## Problem details
Please retype the entries exactly as they stand, leaving out any pictures.

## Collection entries
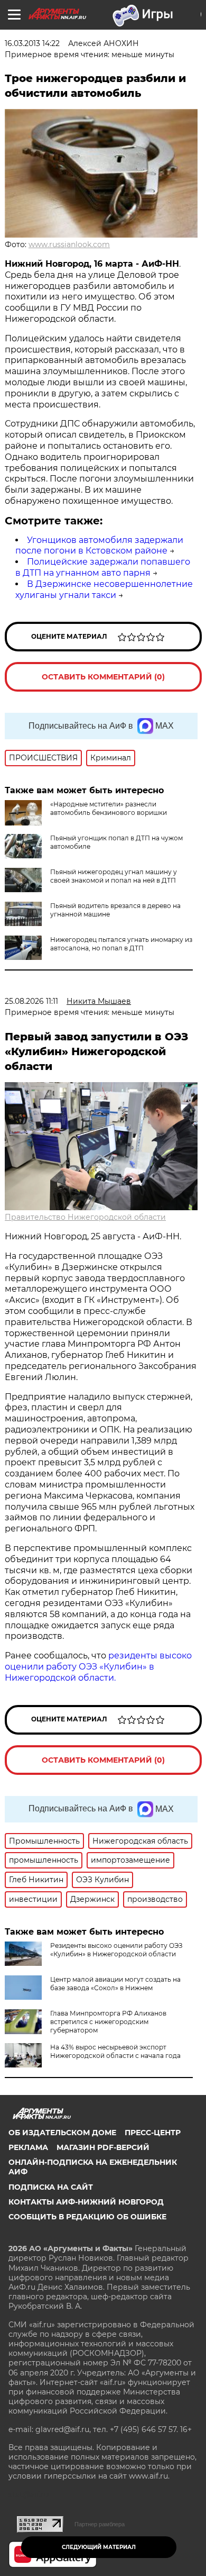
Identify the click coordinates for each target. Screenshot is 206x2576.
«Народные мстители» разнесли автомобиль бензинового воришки (108, 808)
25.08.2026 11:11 (31, 1001)
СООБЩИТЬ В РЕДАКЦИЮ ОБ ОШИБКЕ (87, 2216)
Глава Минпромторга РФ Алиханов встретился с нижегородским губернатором (108, 2021)
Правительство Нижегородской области (85, 1217)
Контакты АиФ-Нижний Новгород (86, 2202)
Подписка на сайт (50, 2187)
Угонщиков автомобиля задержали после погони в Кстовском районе (99, 545)
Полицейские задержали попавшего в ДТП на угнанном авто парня (102, 567)
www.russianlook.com (69, 244)
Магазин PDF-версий (103, 2147)
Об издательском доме (62, 2132)
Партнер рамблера (99, 2524)
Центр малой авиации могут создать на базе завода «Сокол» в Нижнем (115, 1983)
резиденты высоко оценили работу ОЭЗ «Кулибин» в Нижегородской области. (98, 1666)
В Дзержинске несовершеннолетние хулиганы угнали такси (104, 589)
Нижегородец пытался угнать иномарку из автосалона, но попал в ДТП (121, 944)
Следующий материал (99, 2547)
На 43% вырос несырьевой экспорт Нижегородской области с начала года (115, 2051)
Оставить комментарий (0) (103, 677)
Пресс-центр (153, 2132)
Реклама (28, 2147)
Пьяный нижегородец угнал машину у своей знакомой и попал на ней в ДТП (113, 876)
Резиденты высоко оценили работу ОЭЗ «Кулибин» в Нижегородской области (116, 1950)
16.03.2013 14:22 (32, 43)
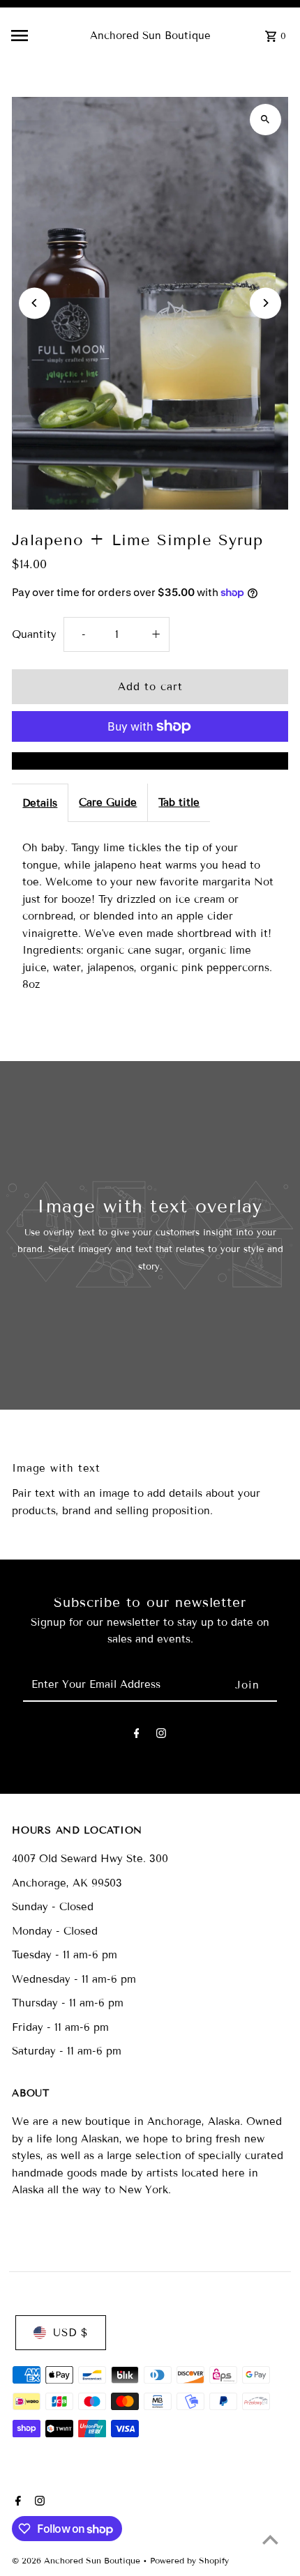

## Finished task
Identify the click coordinates for each target. Screenshot is 206x2576.
«Народные мстители» разнесли автомобиль бензинового воришки (108, 808)
25.08.2026 11:11 (31, 1001)
СООБЩИТЬ В РЕДАКЦИЮ ОБ ОШИБКЕ (87, 2216)
Глава Минпромторга РФ Алиханов встретился с нижегородским губернатором (108, 2021)
Правительство Нижегородской области (85, 1217)
Контакты АиФ-Нижний Новгород (86, 2202)
Подписка на сайт (50, 2187)
Угонщиков автомобиля задержали после погони в Кстовском районе (99, 545)
Полицейские задержали попавшего в ДТП на угнанном авто парня (102, 567)
www.russianlook.com (69, 244)
Магазин PDF-версий (103, 2147)
Об издательском доме (62, 2132)
Партнер рамблера (99, 2524)
Центр малой авиации могут создать на базе завода «Сокол» в Нижнем (115, 1983)
резиденты высоко оценили работу ОЭЗ «Кулибин» в Нижегородской области. (98, 1666)
В Дзержинске несовершеннолетние хулиганы угнали такси (104, 589)
Нижегородец пытался угнать иномарку из автосалона, но попал в ДТП (121, 944)
Следующий материал (99, 2547)
На 43% вырос несырьевой экспорт Нижегородской области с начала года (115, 2051)
Оставить комментарий (0) (103, 677)
Пресс-центр (153, 2132)
Реклама (28, 2147)
Пьяный нижегородец угнал машину у своей знакомой и попал на ней в ДТП (113, 876)
Резиденты высоко оценили работу ОЭЗ «Кулибин» в Нижегородской области (116, 1950)
16.03.2013 14:22 (32, 43)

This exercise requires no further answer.